1. Im vorliegenden Fall hat das Finanzgericht den für seine Entscheidung wesentlichen Sachverhalt nicht hinreichend dargestellt. Gegenstand des Ausgangsverfahrens ist die Erhebung der Selbstverbrauchsteuer 1973. Wie sich aus § 30 Abs. 2 UStG 1973 ergibt und wie auch der Bundesfinanzhof in seinem Urteil vom 27. März 1981 – V R 97/77 – (BFHE 133, 106) ausgeführt hat, wird die Selbstverbrauchbesteuerung erst dann ausgelöst, wenn der Unternehmer seinen Investitionsentschluß in der Weise verwirklicht, daß er den Investitionsgegenstand der Verwendung oder Nutzung als Anlagevermögen zuführt. Hierzu enthält der Vorlagebeschluß keine Feststellungen. Auch dem Berichtigungsbeschluß vom 1. April 1982 ist nicht zu entnehmen, ob der Kläger die bestellte Maschine der Verwendung oder Nutzung als Anlagevermögen zugeführt hat. Die Vorlage der Betriebsprüfungsakten des Finanzamts, aus denen zu entnehmen ist, daß der Kläger die Verpackungsmaschine vermutlich im Oktober 1973 erhalten hat, erspart nicht die vollständige Darlegung des entscheidungserheblichen Sachverhalts. Aus den Akten ergibt sich nicht, ob und wann der Kläger die Maschine tatsächlich selbst der Verwendung oder Nutzung als Anlagevermögen zugeführt hat.

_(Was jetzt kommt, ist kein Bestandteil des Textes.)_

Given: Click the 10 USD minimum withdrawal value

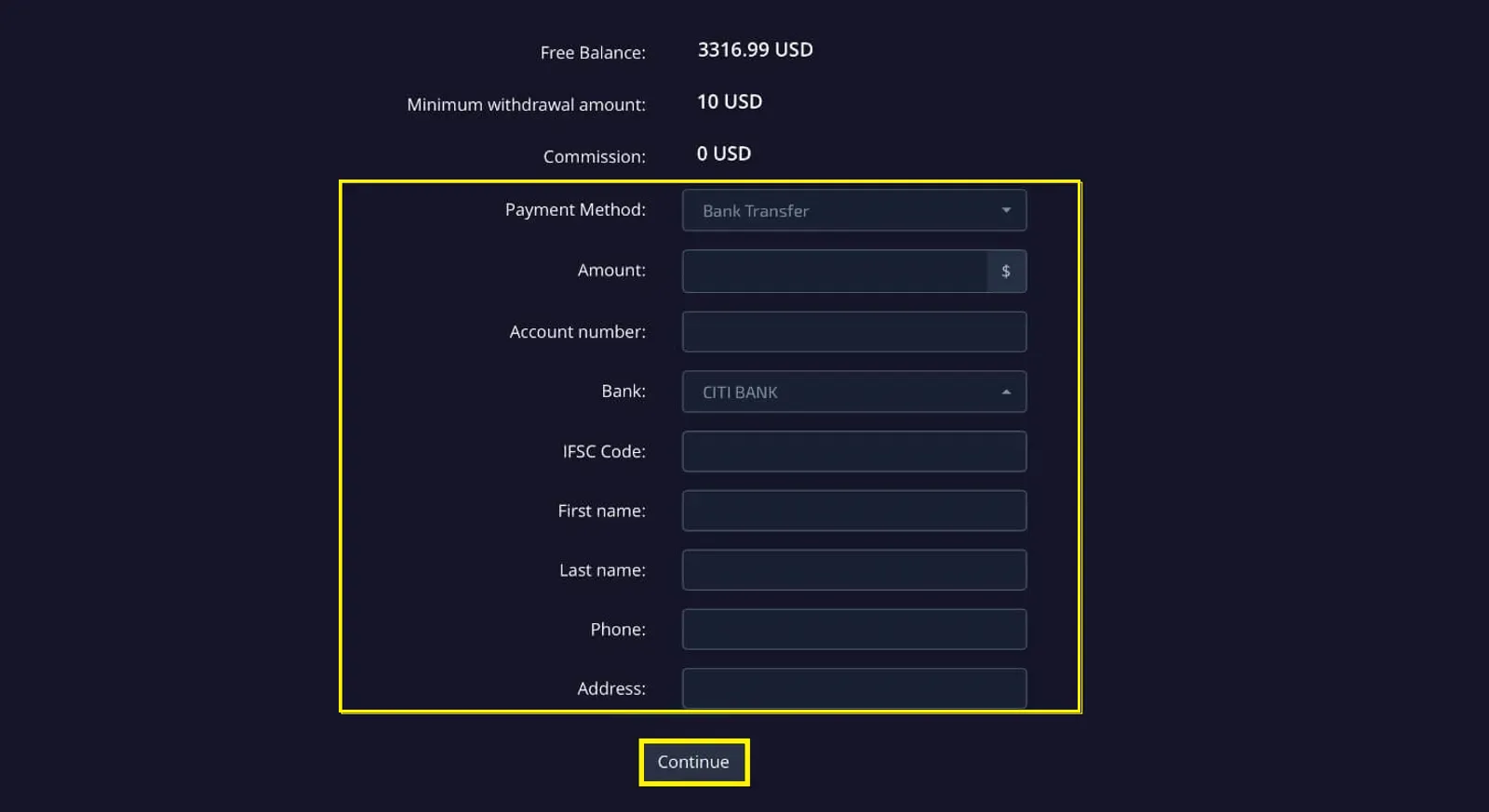Looking at the screenshot, I should click(x=729, y=102).
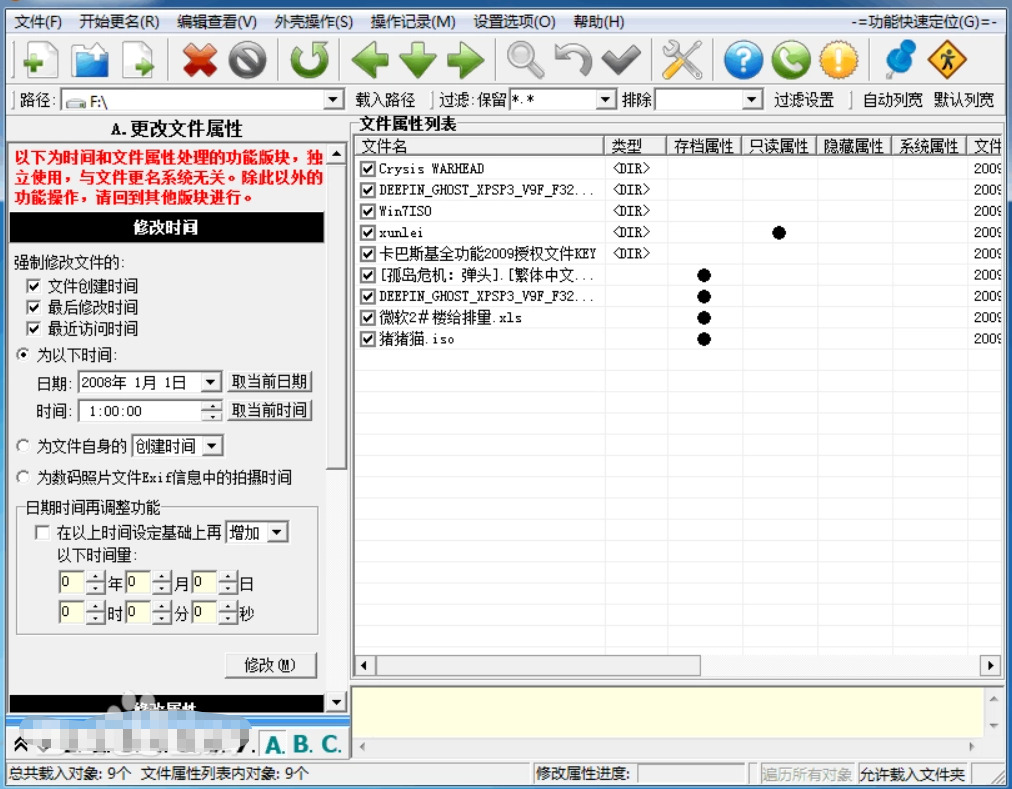Click the magnifying glass search icon

pyautogui.click(x=525, y=60)

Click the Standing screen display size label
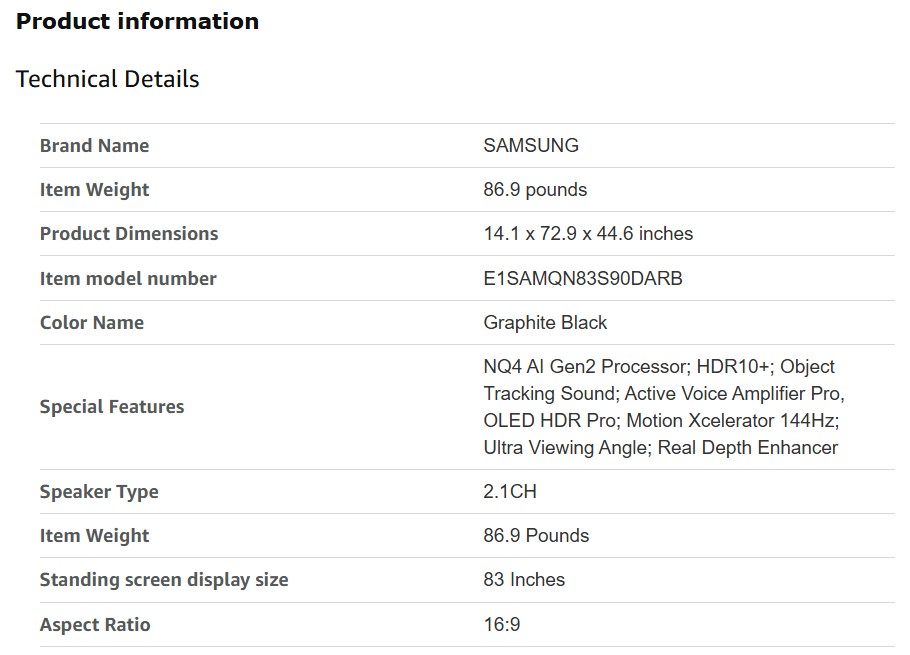(164, 580)
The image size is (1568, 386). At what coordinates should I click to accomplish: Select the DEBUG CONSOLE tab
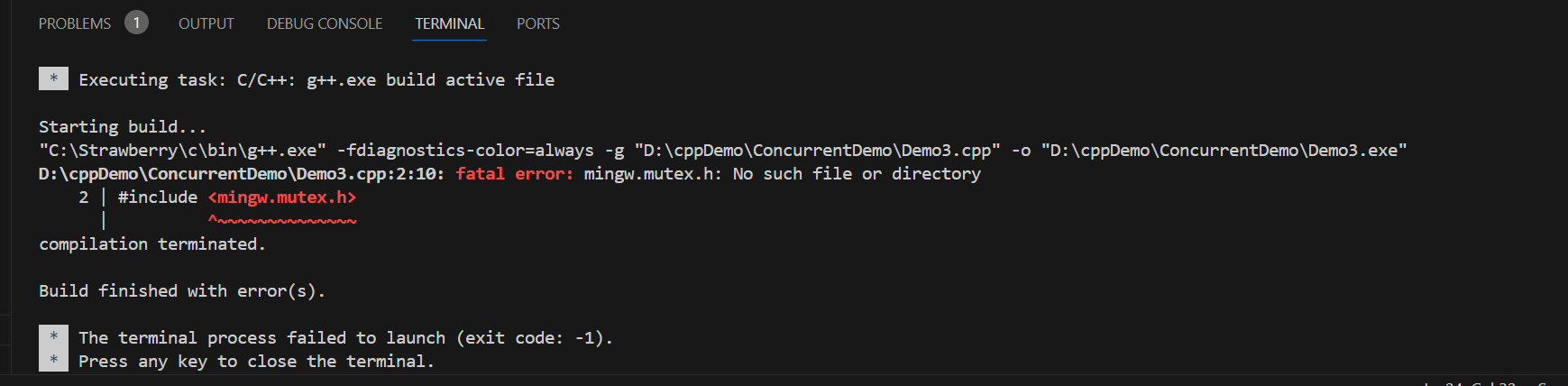(x=325, y=23)
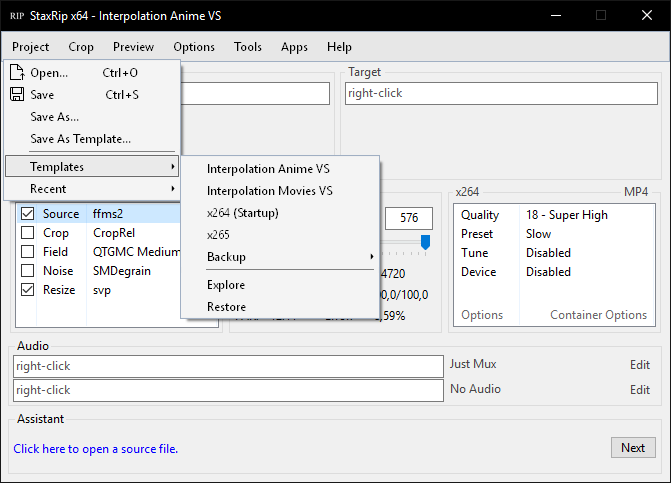Select Interpolation Movies VS template
Screen dimensions: 671x483
click(269, 191)
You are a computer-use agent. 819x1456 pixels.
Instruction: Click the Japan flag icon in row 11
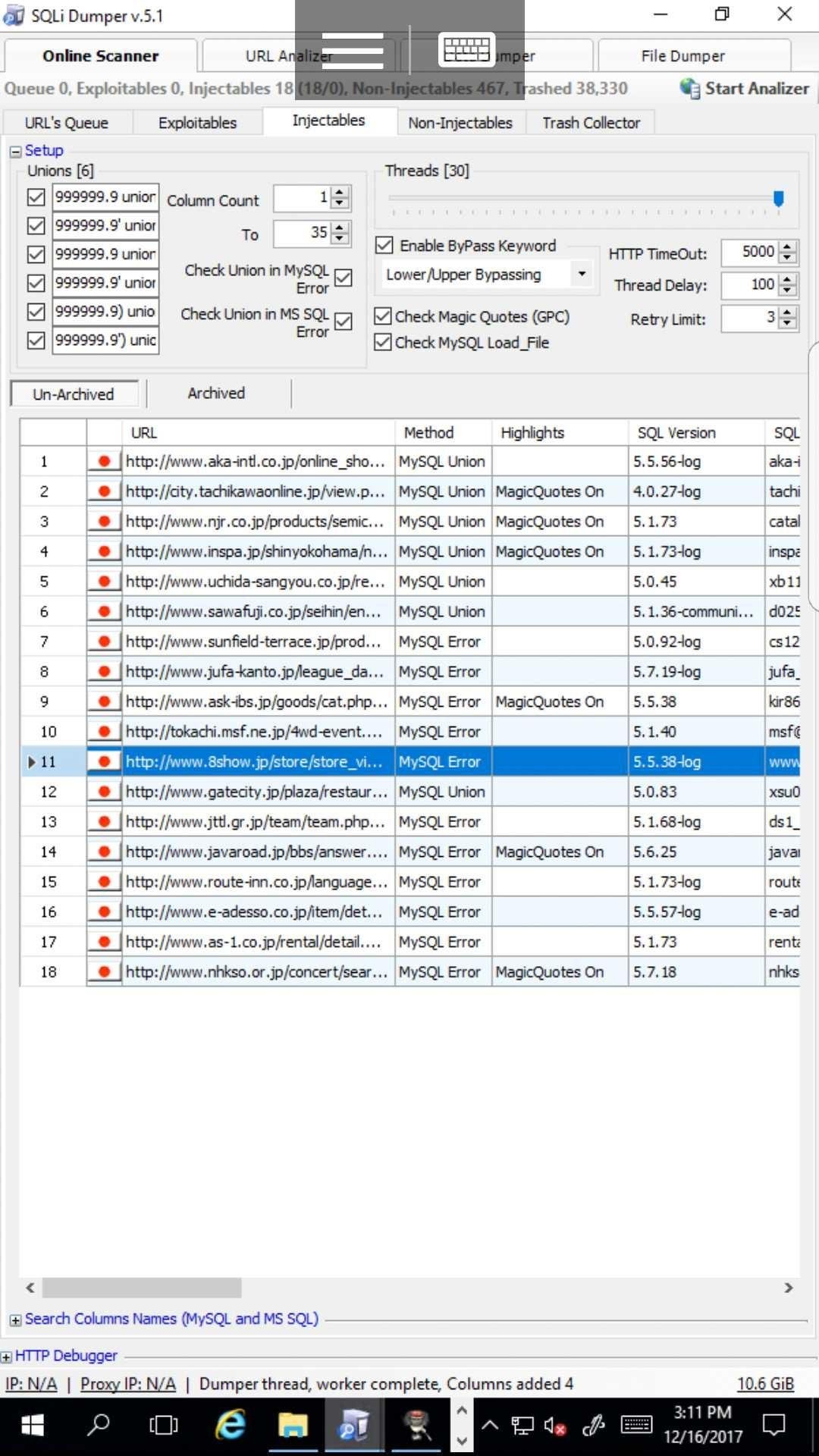click(x=105, y=761)
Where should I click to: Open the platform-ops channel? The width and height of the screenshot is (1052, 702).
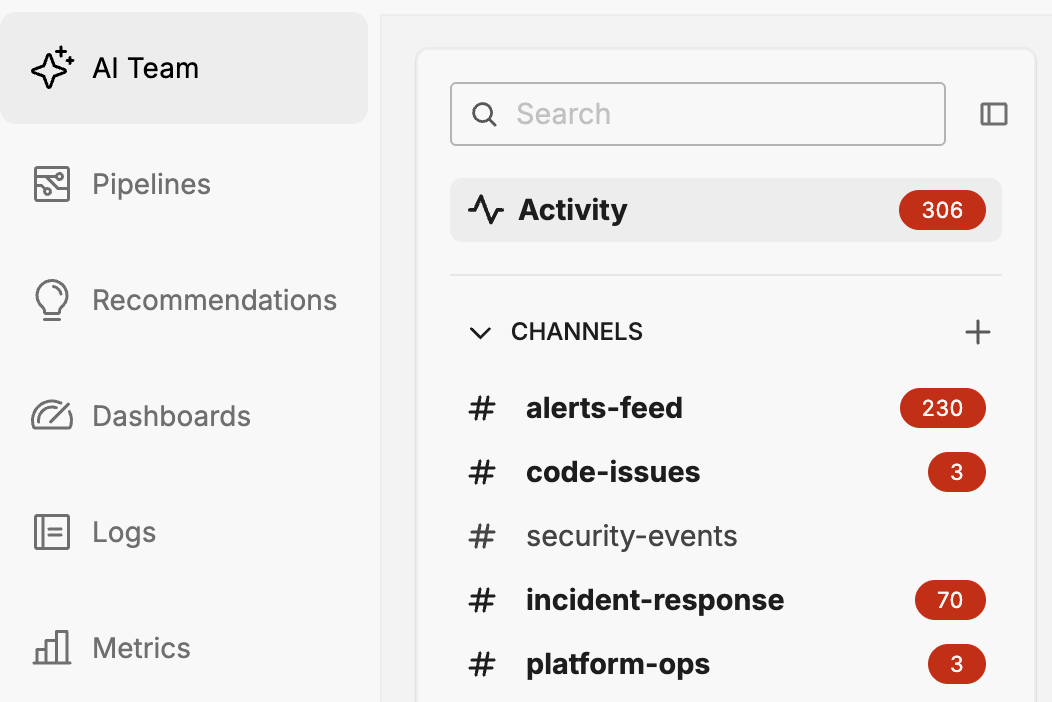click(x=617, y=664)
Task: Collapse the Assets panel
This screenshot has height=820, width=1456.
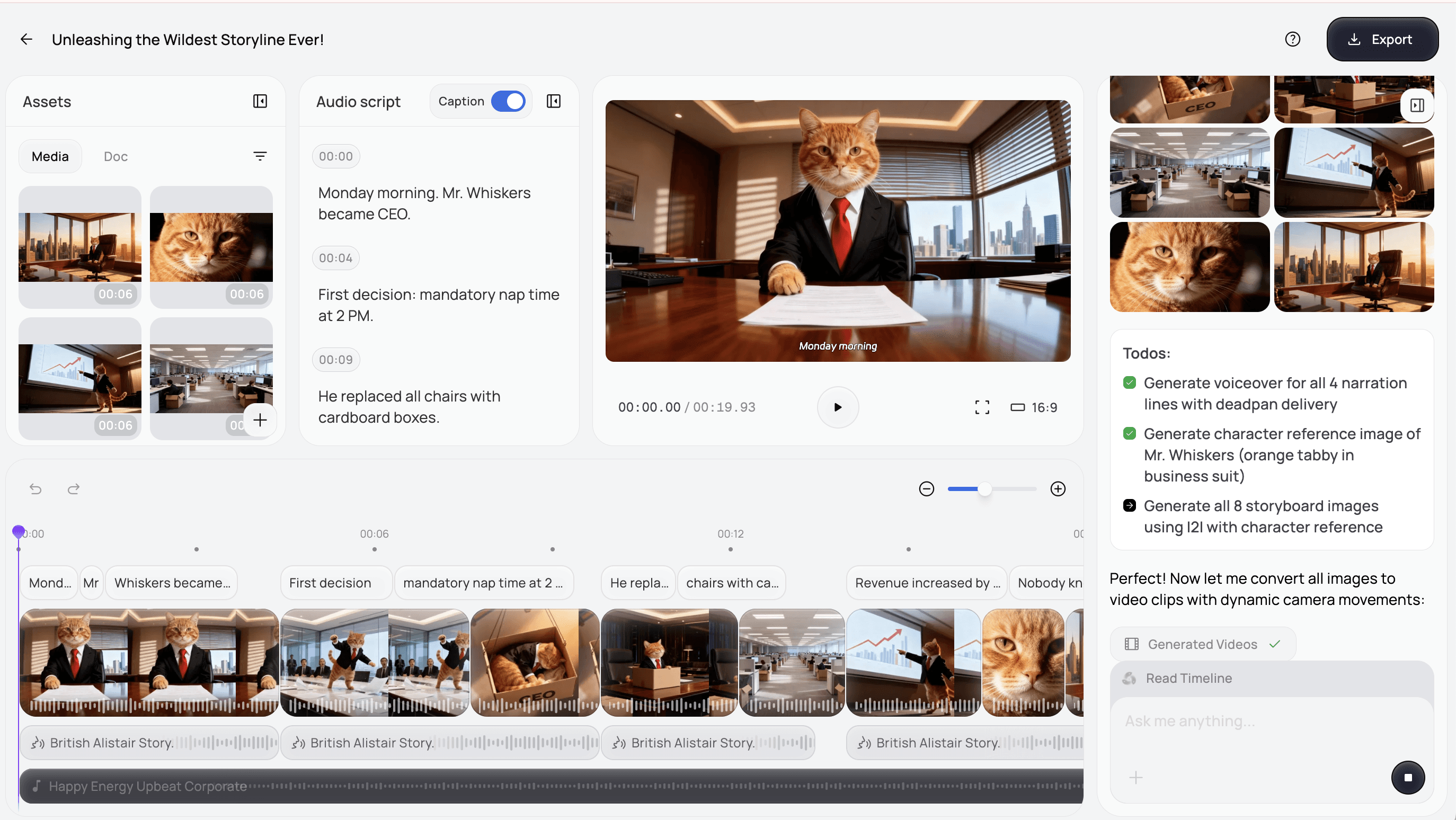Action: pyautogui.click(x=260, y=101)
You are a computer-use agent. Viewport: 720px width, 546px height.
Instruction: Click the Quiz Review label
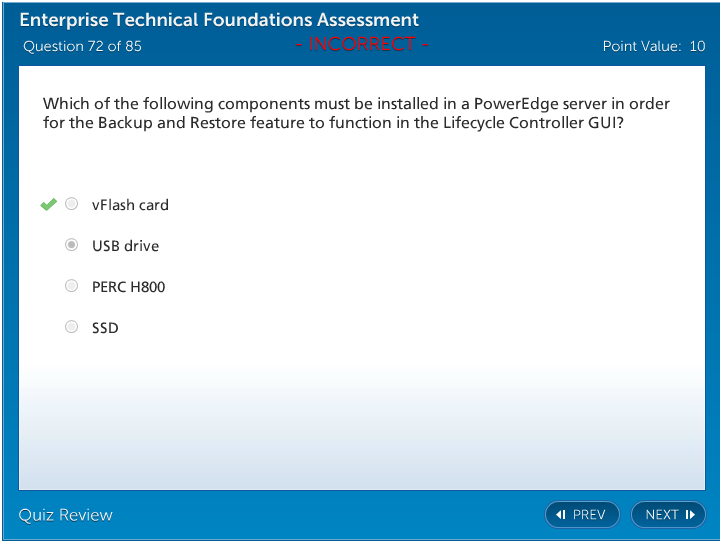(x=66, y=515)
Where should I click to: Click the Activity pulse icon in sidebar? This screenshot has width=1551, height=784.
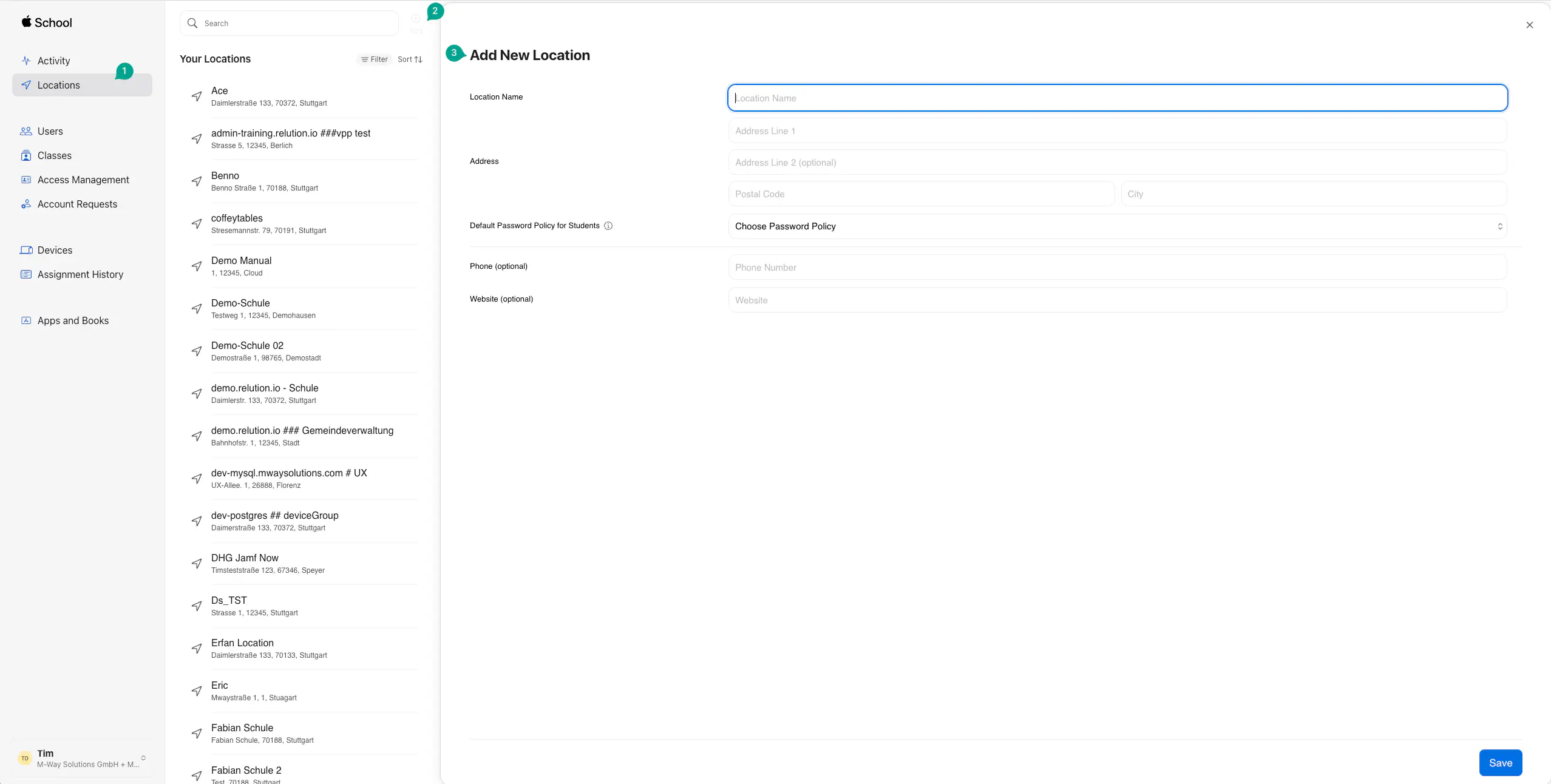(x=26, y=61)
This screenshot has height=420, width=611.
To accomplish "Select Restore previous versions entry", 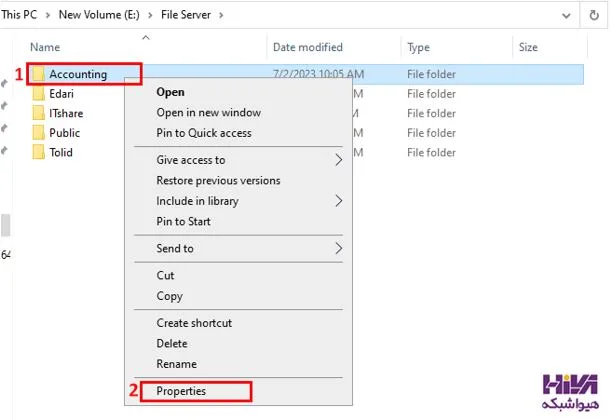I will pyautogui.click(x=218, y=180).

2. Im übrigen hat das vorlegende Gericht auch in seinem Berichtigungsbeschluß die gebotene Auseinandersetzung mit dem ausführlichen Urteil des Bundesfinanzhofs vom 27. März 1981 – V R 97/77 – (BFHE 133, 106) zu den hier maßgeblichen Bestimmungen des Steueränderungsgesetzes 1973 und den damit verbundenen verfassungsrechtlichen Fragen vermissen lassen (vgl. BVerfGE 47, 109 (114 f.); 37, 328 (333 f.); 22, 373 (378 f.)).